Ryder Cup: US captain Davis Love appoints Couples and Hulbert

United States Ryder Cup captain Davis Love has named Fred Couples and Mike Hulbert as vice-captains for September's contest in Chicago.

Couples, 52, who won the Masters in 1992, has led the US to victory in the last two Presidents Cup contests against 'Rest of the World' teams.

Hulbert, 54, was Curtis Strange's Ryder Cup vice-captain at the Belfry in 2002.

Love, who will name four vice-captains, said: "Those two were my natural choices. My next two will be harder."
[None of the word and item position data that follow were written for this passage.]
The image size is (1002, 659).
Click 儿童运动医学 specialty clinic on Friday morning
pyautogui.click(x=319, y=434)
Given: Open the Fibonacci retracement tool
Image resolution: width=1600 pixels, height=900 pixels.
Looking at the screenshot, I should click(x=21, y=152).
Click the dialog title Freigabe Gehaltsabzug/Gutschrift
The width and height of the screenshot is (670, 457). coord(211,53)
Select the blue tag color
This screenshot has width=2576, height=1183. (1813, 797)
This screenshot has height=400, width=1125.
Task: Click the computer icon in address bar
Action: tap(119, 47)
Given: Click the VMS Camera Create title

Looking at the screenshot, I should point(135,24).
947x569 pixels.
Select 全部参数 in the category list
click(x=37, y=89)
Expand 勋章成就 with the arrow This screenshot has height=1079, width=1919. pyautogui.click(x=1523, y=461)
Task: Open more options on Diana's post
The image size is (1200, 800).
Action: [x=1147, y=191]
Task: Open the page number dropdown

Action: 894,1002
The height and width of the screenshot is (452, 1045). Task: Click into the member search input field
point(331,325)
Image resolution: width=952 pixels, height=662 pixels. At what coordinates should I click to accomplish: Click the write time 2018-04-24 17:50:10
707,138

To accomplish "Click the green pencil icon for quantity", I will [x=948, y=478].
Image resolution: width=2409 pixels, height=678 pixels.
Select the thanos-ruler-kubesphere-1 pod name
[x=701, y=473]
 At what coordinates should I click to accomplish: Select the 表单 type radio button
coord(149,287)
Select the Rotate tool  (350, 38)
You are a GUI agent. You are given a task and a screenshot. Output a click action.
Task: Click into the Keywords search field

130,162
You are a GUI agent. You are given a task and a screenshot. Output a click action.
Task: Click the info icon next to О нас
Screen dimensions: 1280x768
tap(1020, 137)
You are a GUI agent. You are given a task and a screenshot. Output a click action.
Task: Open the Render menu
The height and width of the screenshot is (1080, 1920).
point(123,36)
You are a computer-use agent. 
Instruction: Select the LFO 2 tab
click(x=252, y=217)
The US will be attempting to regain the Ryder Cup, which Europe won 14.5-13.5 at Celtic Manor two years ago.

Last five Ryder Cups

  • 2010, Celtic Manor, Newport: Europe beat US 14.5-13.5
  • 2008, Kentucky: US beat Europe 16.5-11.5
  • 2006, The K Club, Co Kildare: Europe beat US 18.5-9.5
  • 2004: Michigan: Europe beat US 18.5-9.5
  • 2002, The Belfry: Europe beat US 15.5-12.5

Love added: "I've talked to Fred a lot since he's done so well the last couple of years with the Presidents Cup team.

"I've gotten a lot of advice from him, been surprised at his level of detail and his commitment to the Presidents Cup and I know that's why the guys are lobbying for him to do it over and over again."

Hulbert was a three-time winner on the PGA Tour and caddied for Love before joining the seniors tour.

Love added: "We will face great challenges this September and I'm very pleased that they have agreed to join me. They are guys that I have played a lot of golf with, and two guys that other players like to be around and work with."

European captain Jose Maria Olazabal is also planning on four assistants, but is not expected to name any until after next month's Open Championship.

As home captain, Love has decided that the competition will start with foursomes rather than fourballs. Paul Azinger did the same in Kentucky four years ago and won, before Colin Montgomerie switched it back at Celtic Manor in 2010.

Love has yet to decide whether to make himself the Ryder Cup's first playing captain since Arnold Palmer in 1963.